The Island of la Grande Jatte is located at the very gates of Paris, lying in the Seine between Neuilly and Levallois-Perret, a short distance from where La Défense business district currently stands. Although for many years it was an industrial site, it has become the site of a public garden and a housing development. When Seurat began the painting in 1884, the island was a bucolic retreat far from the urban center.

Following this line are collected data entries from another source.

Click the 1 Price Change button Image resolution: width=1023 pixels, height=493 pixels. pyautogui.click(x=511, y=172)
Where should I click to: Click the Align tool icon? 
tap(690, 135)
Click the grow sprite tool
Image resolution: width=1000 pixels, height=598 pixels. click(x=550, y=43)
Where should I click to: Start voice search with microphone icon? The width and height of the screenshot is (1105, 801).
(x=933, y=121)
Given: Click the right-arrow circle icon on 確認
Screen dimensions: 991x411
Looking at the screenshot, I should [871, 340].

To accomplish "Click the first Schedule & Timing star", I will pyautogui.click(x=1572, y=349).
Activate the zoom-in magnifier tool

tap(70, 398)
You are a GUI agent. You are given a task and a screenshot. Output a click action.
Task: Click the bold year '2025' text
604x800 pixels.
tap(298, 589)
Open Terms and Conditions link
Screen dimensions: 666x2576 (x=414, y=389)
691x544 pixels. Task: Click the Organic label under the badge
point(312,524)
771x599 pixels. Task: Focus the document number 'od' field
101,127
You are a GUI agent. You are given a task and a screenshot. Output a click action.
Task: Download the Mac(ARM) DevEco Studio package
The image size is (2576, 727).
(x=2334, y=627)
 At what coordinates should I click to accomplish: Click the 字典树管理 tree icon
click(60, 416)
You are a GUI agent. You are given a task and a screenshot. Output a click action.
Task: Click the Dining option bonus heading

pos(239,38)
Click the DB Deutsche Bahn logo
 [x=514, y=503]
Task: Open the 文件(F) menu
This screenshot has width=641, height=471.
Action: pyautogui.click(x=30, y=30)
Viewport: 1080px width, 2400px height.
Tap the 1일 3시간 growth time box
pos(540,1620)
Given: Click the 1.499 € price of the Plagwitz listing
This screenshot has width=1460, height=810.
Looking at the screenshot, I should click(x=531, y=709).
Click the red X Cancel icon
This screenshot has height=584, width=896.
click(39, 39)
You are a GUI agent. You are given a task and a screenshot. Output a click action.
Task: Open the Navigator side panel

The painting was first exhibited at the eighth (and last) Impressionist exhibition in May 1886, then in August 1886, dominating the second Salon of the Société des Artistes Indépendants, of which Seurat had been a founder in 1884. Seurat was extremely disciplined, always serious, and private to the point of secretiveness—for the most part, steering his own steady course. As a painter, he wanted to make a difference in the history of art. With La Grande Jatte, Seurat was immediately acknowledged as the leader of a new and rebellious form of Impressionism called Neo-Impressionism.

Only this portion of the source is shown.